CHAP. XXXIV. The Prophets before the Captivity.

WHILE the children of Israel were thus, from generation to generation, provoking God's anger, Almighty God Himself had not ceased from time to time to commission His prophets to declare His will to them, and to entreat them to turn from their sins before His wrath

fell upon them. Osee had prophesied under Ozias, Joathan, Achaz, and Ezechias, kings of Juda; Amos under Ozias king of Juda; Abdias about the same time; Micheas, who foretold that our Saviour would be born at Bethlehem, under Joathan; Joel, under

Manasses; and Sophonias, under Josias. Jeremias, who was affectionately served by his disciple, the prophet Baruch, was especially the prophet of the captivity; and as he had never ceased to warn his countrymen of the judgments coming upon them, so he remained at Jerusalem when all was overwhelmed in ruin, to comfort the miserable remnant that were left. On one occasion, the ungodly courtiers of king Sedechias had prevailed on the weak monarch to suffer them to do what they would with the prophet when he upbraided them with their sins; and Jeremias would have perished in a filthy dungeon, into which they cast him, but for the intercession of an Ethiopian servant of the king, who delivered him from his peril. And when Sedechias and all his court were carried away to Babylon, the prophet still fulfilled his sacred work; and while he mourned over the woes of his people, he urged upon the remnant left behind the duty of repentance under the chastising hand of God, bidding them put their trust in the Divine mercy rather than fly to Egypt, as they desired. They heeded him not, however, and fled to the Egyptians, taking with them Jeremias; and tradition reports that after their arrival in Egypt they murdered him.
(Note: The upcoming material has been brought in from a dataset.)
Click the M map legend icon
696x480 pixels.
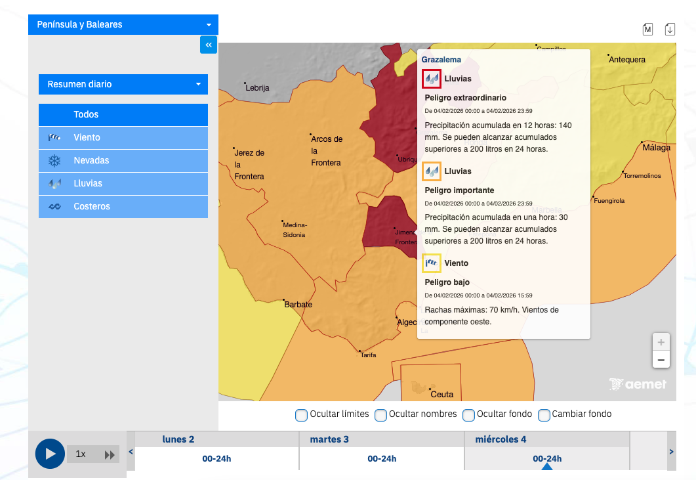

Of all these inspired men, none foretold the events of the Christian Church so clearly as the prophet Isaias. He predicted many circumstances of the death and passion of our Lord Jesus Christ with the most minute distinctness, so that he has been called the evangelical prophet.

BOOK V.

THE CAPTIVITY AND THE RESTORATION.

CHAP. I. The History of Tobias.

At the time of the destruction of Jerusalem, the people of the ten tribes were already scattered in various parts of the land of Assyria, where they dwelt as a despised and captive race, but enjoying some degree of personal liberty. The Scripture records the private history of one of them, who was a model of piety and resignation to the Divine will. Tobias, a man of the tribe of Nepthali, lived at Ninive, but took frequent journeys to other parts in the exercise of acts of benevolence towards his more distressed fellow-countrymen. When the fury of Sennacherib, the Assyrian monarch, was roused afresh against the captive Israelites by the failure of his expedition against Ezechias the king of Juda, Tobias redoubled his efforts to soothe their sufferings, and, at the peril of his own life, was accustomed to bury the dead bodies of those whom the cruelty of the tyrant put to death. For a while he was forced to secrete himself from Sennacherib's vengeance, but on the king's death renewed his works of mercy unmolested.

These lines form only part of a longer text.